The Consort Flow Diagram of this study. ICS, inhaled corticosteroid; LTRA, leukotriene receptor antagonist.
Table II.
Baseline patient characteristics
| Characteristic | ICS + LTRA (n = 10) | ICS (n = 18) | P-value |
|---|---|---|---|
| Age (years) | 45.8 ± 16.8 | 44.6 ± 14.5 | 0.85 |
| Gender (male/female) | 7/3 | 8/10 | 0.19 |
| Height (cm) | 168.9 ± 8.1 | 162.3 ± 10.2 | 0.09 |
| Weight (kg) | 65.1 ± 13.2 | 59.2 ± 10.2 | 0.19 |
| Cough Score | 6.7 ± 4.4 | 7.3 ± 8.9 | 0.84 |
| PEF (mL) | 479.3 ± 112.8 | 381.8 ± 137.0 | 0.07 |
| FEV1 (L) | 3.5 ± 0.6 | 3.0 ± 0.9 | 0.13 |
| FEV1/FVC (%) | 85.3 ± 8.7 | 84.8 ± 5.3 | 0.86 |
| SABA usage (/day) | 0.6 ± 0.9 | 0.6 ± 1.0 | 0.95 |
Data are expressed as the mean ± SD. For comparison of patient characteristics, the unpaired t-test and chi-squared test were used.
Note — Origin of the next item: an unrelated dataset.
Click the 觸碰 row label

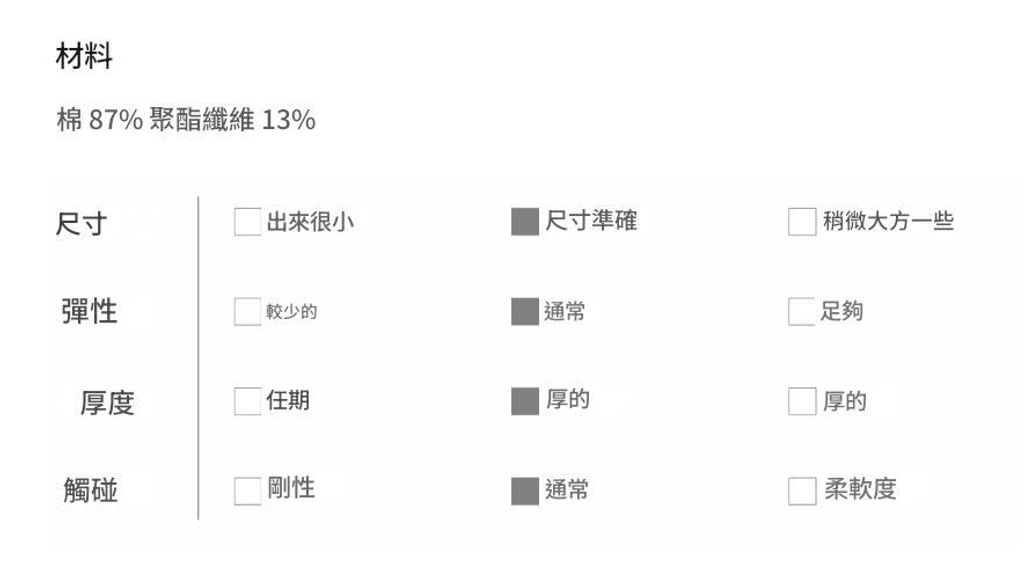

Key: ICS, inhaled corticosteroid; SABA, short-acting beta-agonist; LTRA, leukotriene receptor antagonist; PEF, peak expiratory flow; FEV1, forced expiratory volume in 1 s; FVC, forced vital capacity.
Efficacy
The cough scores in the ICS + LTRA group were significantly improved from 0 weeks (6.7 ± 4.4) to 2 weeks (2.9 ± 3.2) (P < 0.05), 4 weeks (0.7 ± 1.1) (P < 0.001), and 8 weeks (0.8 ± 1.2) (P < 0.001). However, those in the ICS group showed no significant improvement from 0 weeks (6.7 ± 4.4) to 2 weeks (5.6 ± 10.0) (P = 0.59), 4 weeks (4.6 ± 7.6) (P = 0.32), and 8 weeks (2.9 ± 5.2) (P = 0.08) (Fig. 2A).
Fig. 2.
Change in cough scores and PEF according to time and group. Figures demonstrate values of cough score (A) and PEF (B) at each time point in ICS group (●) and ICS + LTRA group (○). ICS, inhaled corticosteroid; LTRA, leukotriene receptor antagonist; PEF, peak expiratory flow. * P-value < 0.05; *** P-value < 0.001, compared to baseline.
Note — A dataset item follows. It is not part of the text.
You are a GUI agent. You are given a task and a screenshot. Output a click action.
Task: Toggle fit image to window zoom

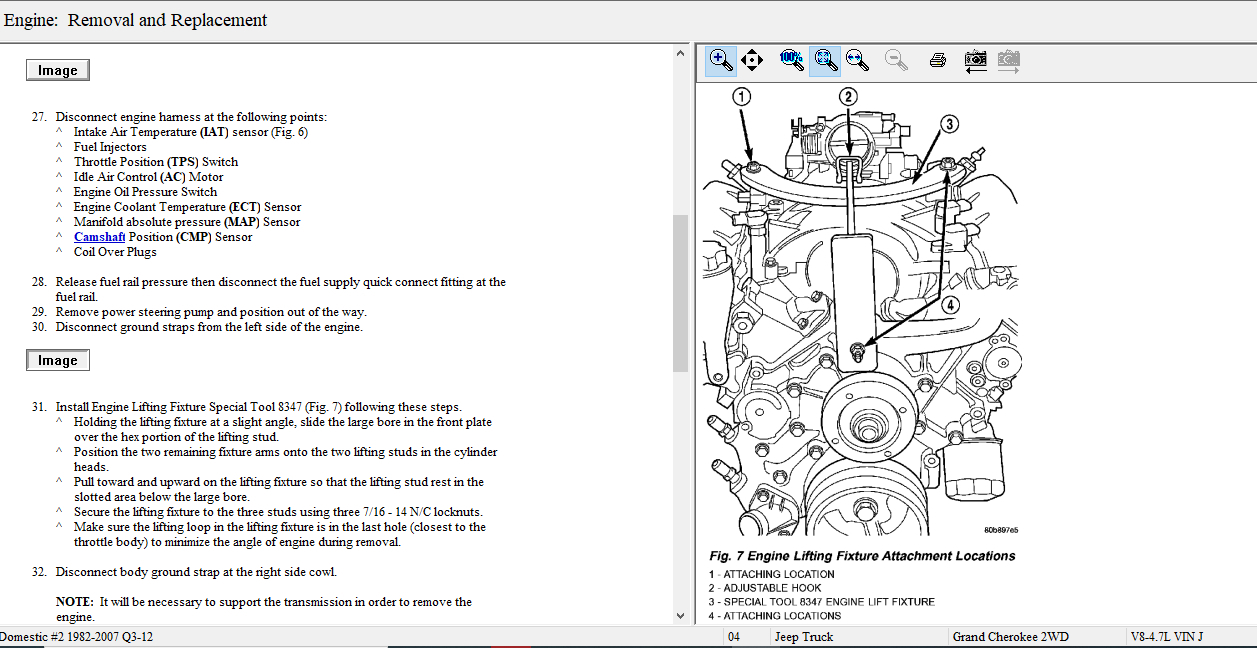point(825,60)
The PEFs in the ICS + LTRA group tended to improve from 0 weeks (479.3 ± 112.8 mL/min) to 2 weeks (498.2 ± 145.1 mL/min), 4 weeks (534.8 ± 130.6 mL/min), and 8 weeks (529.5 ± 128.7 mL/min). Those in the ICS group also tended to improve from 0 weeks (381.8 ± 137.0 mL/min) to 2 weeks (421.5 ± 126.3 mL/min), 4 weeks (434.2 ± 121.9 mL/min), and 8 weeks (457.0 ± 126.1 mL/min) (Fig. 2B). On the other hand, the FEV1 and FEV1/FVC showed no considerable differences from baseline (Fig. 3A and B).
Fig. 3.
Change in FEV1, FEV1/FVC, and SABA usage according to time and group. Figures demonstrate values of FEV1 (A), FEV1/FVC (B), and the frequency of SABA usage (C) at each time point in ICS group (●) and ICS + LTRA group (○).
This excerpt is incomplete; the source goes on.